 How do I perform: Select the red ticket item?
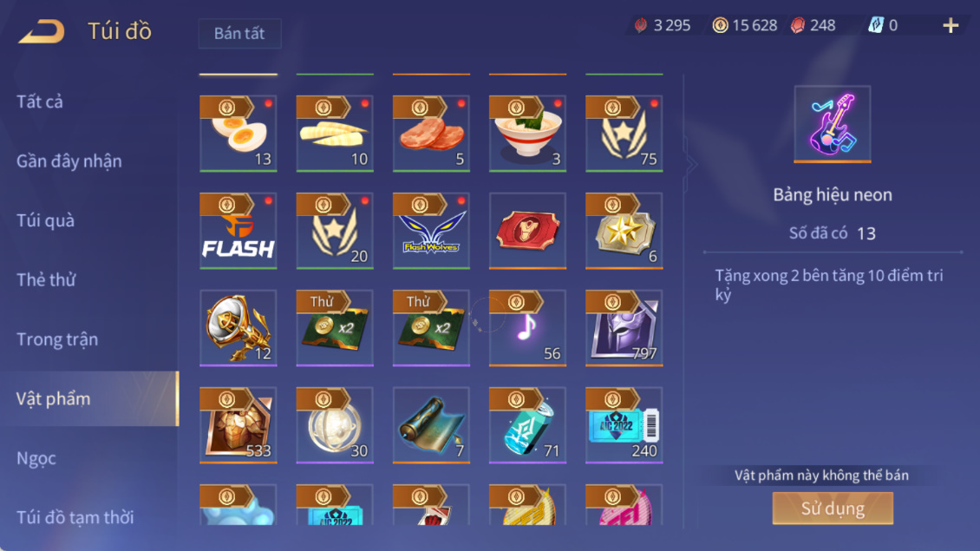pos(527,231)
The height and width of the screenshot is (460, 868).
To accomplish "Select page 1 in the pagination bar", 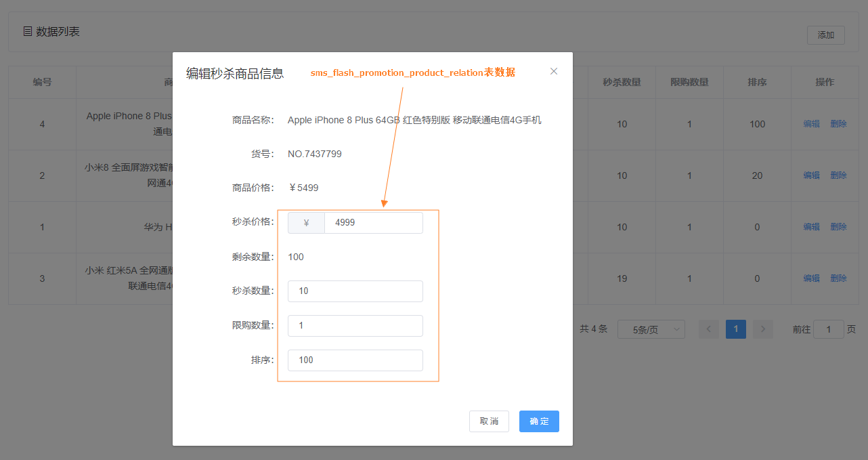I will point(735,329).
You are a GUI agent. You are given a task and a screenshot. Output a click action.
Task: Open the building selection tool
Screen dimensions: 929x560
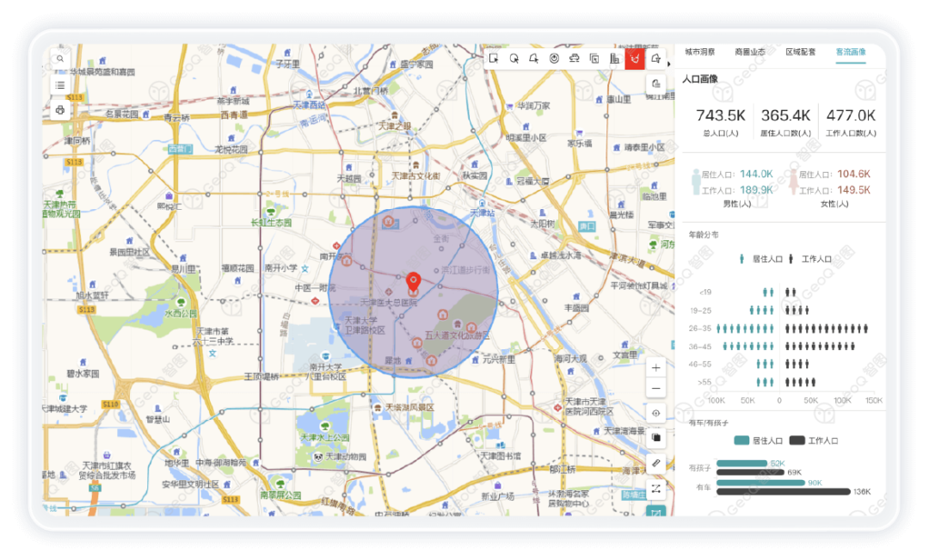click(x=614, y=58)

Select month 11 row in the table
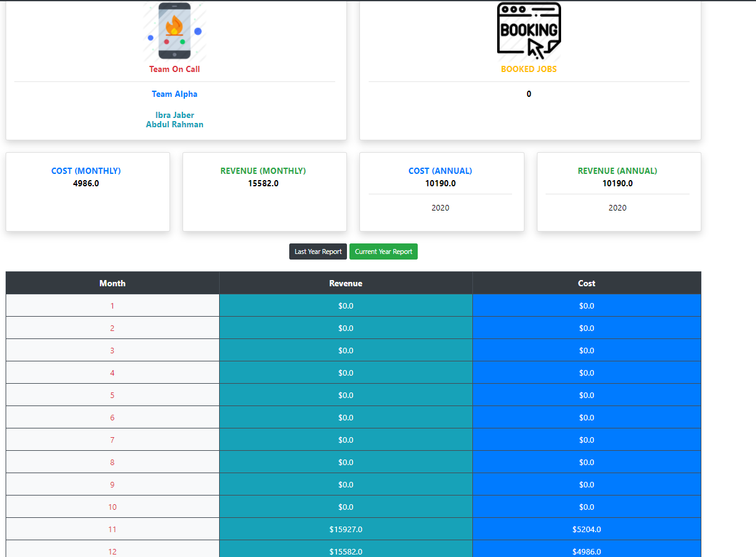point(112,529)
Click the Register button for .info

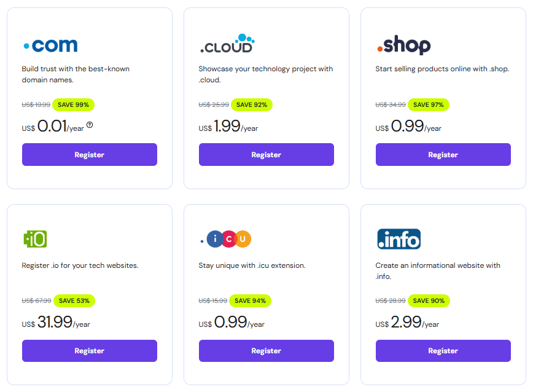pos(443,351)
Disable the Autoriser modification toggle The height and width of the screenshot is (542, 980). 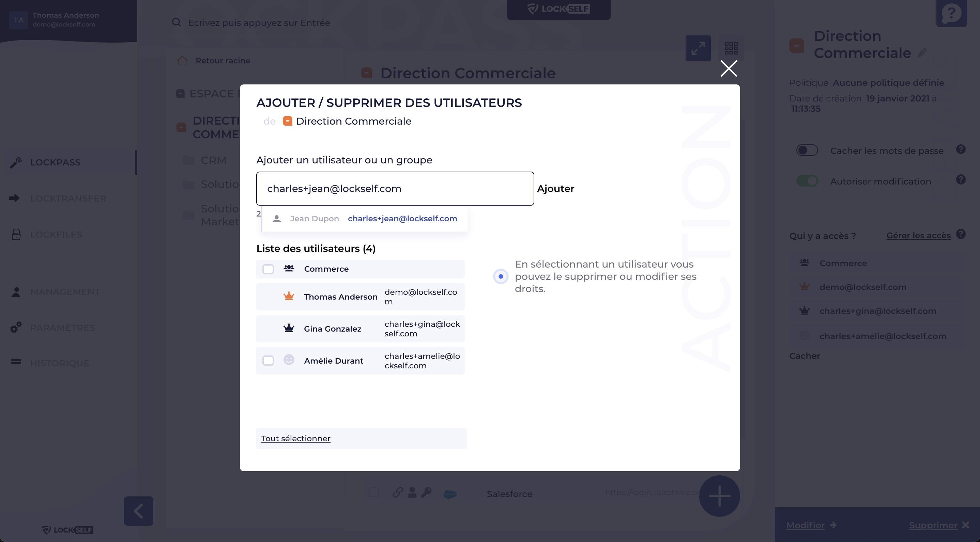click(x=807, y=181)
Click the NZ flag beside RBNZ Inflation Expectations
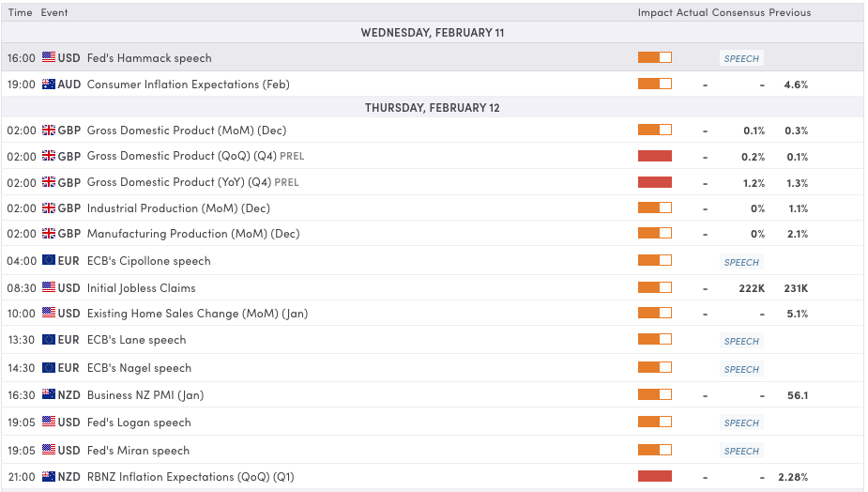 click(x=49, y=477)
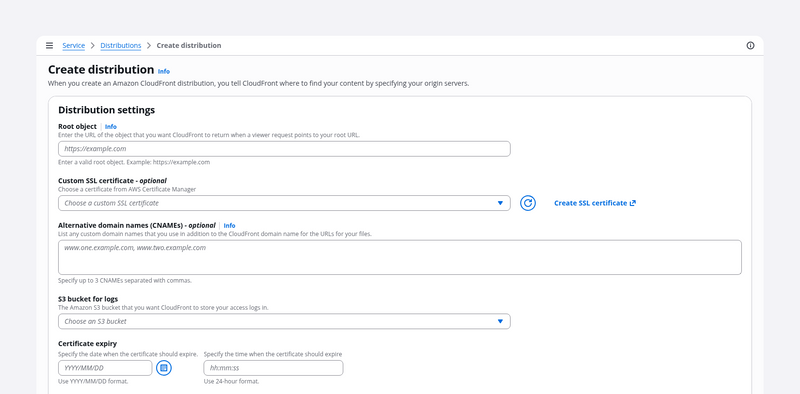Screen dimensions: 800x394
Task: Focus the Root object URL field
Action: coord(284,149)
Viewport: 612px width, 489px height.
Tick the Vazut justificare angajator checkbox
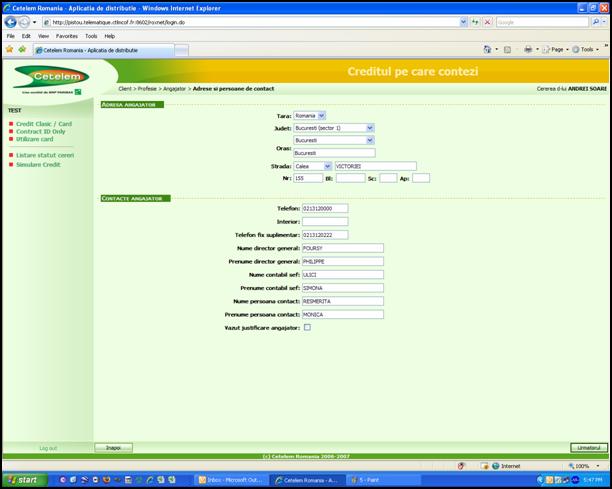click(307, 327)
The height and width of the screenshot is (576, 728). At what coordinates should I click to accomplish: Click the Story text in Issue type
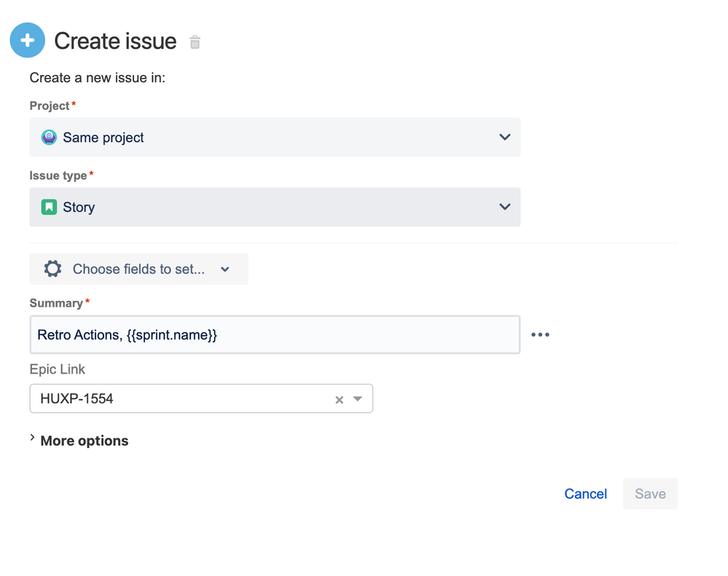pos(79,208)
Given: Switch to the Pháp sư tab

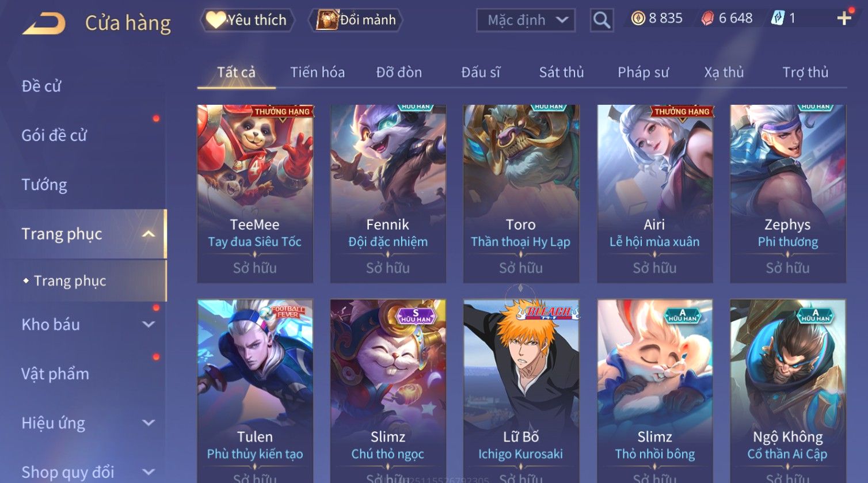Looking at the screenshot, I should (x=643, y=73).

============

Write out exactly the stretch of lines that begins with the line containing "Viewport: 612px width, 489px height." and ends with the last line of the records above, leaving out the pictures.

* Reply *
Viewport: 612px width, 489px height.
Tick the Vazut justificare angajator checkbox
click(307, 327)
The height and width of the screenshot is (576, 728). At what coordinates should I click to accomplish: Click the Story text in Issue type
pos(79,208)
Given: Switch to the Pháp sư tab

Looking at the screenshot, I should (x=643, y=73).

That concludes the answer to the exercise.